Kleur was niet zo belangrijk. Geen felle kleuren alleen maar grijsachtige tinten en bruine tinten. Kleur werd in een later stadia wel belangrijk.
Er wordt een hoofdvorm getekend. Je zou denken dat die het belangrijkst is, maar ook de restvorm werd belangrijk (het wit dat op een tekening overblijft is de restvorm).
Onderwerpen die belangrijk waren zijn: landschappen, mensen en stillevens.
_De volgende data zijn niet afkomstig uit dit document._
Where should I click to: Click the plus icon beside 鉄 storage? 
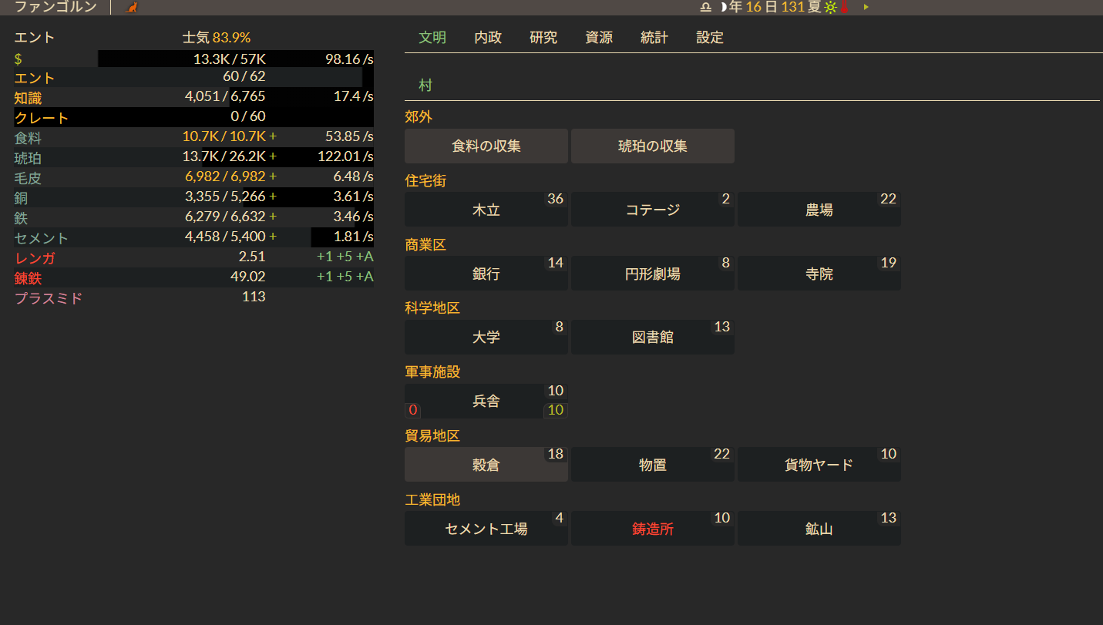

In deze periode spat het beeld dat Picasso en Braque ons van de werkelijkheid bieden uiteen in kleine fragmentjes, die zo ingenieus aan elkaar worden gezet dat het geheel nog nauwelijks leesbaar is. De vaste vormen van de objecten worden gebroken, ontleed in alle facetten en niet beperkt tot de toevallig zichtbare alleen, om ze naast en vaak over elkaar uit te beelden.
Zo komt men tot de Compositions simultanées, waarbij verscheidene gezichtspunten weergegeven worden, zonder nog te denken aan enig centraal perspectief. De obsessie met vorm en structuur bracht de schilders er bovendien toe de kleur bijna volledig van ondergeschikt belang te vinden, wat de leesbaarheid in het gedrang brengt.
Tijdens het analytisch kubisme balanceren Picasso en Braque op de rand van het abstracte; ze deinzen er wel voor terug, ervan overtuigd als ze zijn dat alleen de werkelijkheid die zich aan onze zintuigen vertoont de basis kan zijn voor kunst(voorbeelden hiervan zijn 'Ambroise Vollard' van Picasso en 'Stilleven met kruik en viool' van Braque)
[bewerk] Synthetisch kubisme (1913-...)
Na 1913, in het synthetische kubisme, zoekt men de gebroken realiteit te herstellen, niet in zijn oorspronkelijke vorm maar door de karakteristieke omtreklijn en door de materie zo reëel mogelijk weer te geven. Hierbij zijn het trompe-l'oeil en de bekende collages het gevonden hulpmiddel.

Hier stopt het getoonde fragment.